EXERCISE DIRECTIONS - Update the lines from the one containing "Toggle the favorite star on Athena DS row" through the one containing "Action: point(194,310)", inclusive, by changing "Parent Category" to "Main Category" and leaving all else as is. Give back only those lines.
---------------
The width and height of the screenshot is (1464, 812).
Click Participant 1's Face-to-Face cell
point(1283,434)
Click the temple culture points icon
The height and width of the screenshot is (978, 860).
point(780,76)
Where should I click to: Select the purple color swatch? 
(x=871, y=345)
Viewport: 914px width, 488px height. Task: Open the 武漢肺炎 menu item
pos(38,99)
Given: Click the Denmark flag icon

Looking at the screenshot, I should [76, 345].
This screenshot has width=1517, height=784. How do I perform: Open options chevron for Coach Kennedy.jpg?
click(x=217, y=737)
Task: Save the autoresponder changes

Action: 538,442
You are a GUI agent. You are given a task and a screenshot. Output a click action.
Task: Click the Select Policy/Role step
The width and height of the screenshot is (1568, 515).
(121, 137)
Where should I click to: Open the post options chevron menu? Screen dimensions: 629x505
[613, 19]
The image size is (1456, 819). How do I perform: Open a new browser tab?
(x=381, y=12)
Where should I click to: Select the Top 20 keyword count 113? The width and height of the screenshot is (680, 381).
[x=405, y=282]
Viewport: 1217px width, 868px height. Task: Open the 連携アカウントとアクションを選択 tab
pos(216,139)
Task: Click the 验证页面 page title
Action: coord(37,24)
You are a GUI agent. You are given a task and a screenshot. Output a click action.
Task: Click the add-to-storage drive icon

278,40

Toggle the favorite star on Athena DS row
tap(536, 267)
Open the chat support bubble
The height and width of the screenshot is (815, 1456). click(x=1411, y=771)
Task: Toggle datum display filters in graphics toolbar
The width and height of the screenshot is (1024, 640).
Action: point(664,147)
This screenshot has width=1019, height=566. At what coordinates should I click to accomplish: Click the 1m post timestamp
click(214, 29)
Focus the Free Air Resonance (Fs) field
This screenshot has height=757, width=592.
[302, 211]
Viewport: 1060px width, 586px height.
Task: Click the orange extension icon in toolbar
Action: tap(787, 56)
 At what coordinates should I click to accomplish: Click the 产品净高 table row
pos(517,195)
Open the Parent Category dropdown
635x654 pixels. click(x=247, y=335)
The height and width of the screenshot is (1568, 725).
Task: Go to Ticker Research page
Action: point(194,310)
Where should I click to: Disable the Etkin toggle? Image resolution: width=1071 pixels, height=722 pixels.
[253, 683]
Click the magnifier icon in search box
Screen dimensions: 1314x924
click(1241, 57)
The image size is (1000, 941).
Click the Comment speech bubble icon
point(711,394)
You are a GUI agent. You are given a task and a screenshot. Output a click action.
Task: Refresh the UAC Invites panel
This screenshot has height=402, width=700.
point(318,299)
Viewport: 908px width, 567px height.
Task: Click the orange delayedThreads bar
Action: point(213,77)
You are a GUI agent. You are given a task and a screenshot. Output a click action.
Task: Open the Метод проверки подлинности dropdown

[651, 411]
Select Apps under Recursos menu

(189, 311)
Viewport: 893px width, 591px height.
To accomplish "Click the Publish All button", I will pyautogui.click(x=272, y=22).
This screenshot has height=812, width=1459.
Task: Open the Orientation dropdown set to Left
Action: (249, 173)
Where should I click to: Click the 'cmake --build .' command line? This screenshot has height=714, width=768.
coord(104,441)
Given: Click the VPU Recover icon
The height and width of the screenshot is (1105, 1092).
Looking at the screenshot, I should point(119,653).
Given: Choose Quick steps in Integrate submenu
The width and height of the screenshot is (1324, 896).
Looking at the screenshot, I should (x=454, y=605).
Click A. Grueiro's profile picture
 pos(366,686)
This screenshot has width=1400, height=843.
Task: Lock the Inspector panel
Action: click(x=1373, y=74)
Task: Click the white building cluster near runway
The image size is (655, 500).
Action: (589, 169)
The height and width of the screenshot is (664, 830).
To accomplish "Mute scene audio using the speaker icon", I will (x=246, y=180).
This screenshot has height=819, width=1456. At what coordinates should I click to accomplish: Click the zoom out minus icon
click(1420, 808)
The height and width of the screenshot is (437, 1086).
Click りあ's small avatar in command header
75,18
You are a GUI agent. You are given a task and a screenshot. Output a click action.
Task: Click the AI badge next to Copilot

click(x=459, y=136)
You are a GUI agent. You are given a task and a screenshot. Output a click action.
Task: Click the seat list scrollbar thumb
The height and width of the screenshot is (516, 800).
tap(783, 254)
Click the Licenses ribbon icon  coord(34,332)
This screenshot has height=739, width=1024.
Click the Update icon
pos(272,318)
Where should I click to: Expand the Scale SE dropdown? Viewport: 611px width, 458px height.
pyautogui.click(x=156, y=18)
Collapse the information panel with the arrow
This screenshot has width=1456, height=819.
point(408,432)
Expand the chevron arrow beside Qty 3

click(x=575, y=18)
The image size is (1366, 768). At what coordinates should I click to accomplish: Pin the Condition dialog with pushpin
---------------
RESPONSE TO THIS EXERCISE -
Toggle the favorite star on Athena DS row
tap(536, 267)
Open the chat support bubble
The height and width of the screenshot is (815, 1456). click(x=1411, y=771)
Task: Toggle datum display filters in graphics toolbar
The width and height of the screenshot is (1024, 640).
Action: point(664,147)
This screenshot has width=1019, height=566. At what coordinates should I click to accomplish: Click the 1m post timestamp
click(214, 29)
Focus the Free Air Resonance (Fs) field
This screenshot has height=757, width=592.
[302, 211]
Viewport: 1060px width, 586px height.
Task: Click the orange extension icon in toolbar
Action: tap(787, 56)
 At what coordinates should I click to accomplish: Click the 产品净高 table row
pos(517,195)
Open the Main Category dropdown
635x654 pixels. click(x=247, y=335)
The height and width of the screenshot is (1568, 725).
Task: Go to Ticker Research page
Action: point(194,310)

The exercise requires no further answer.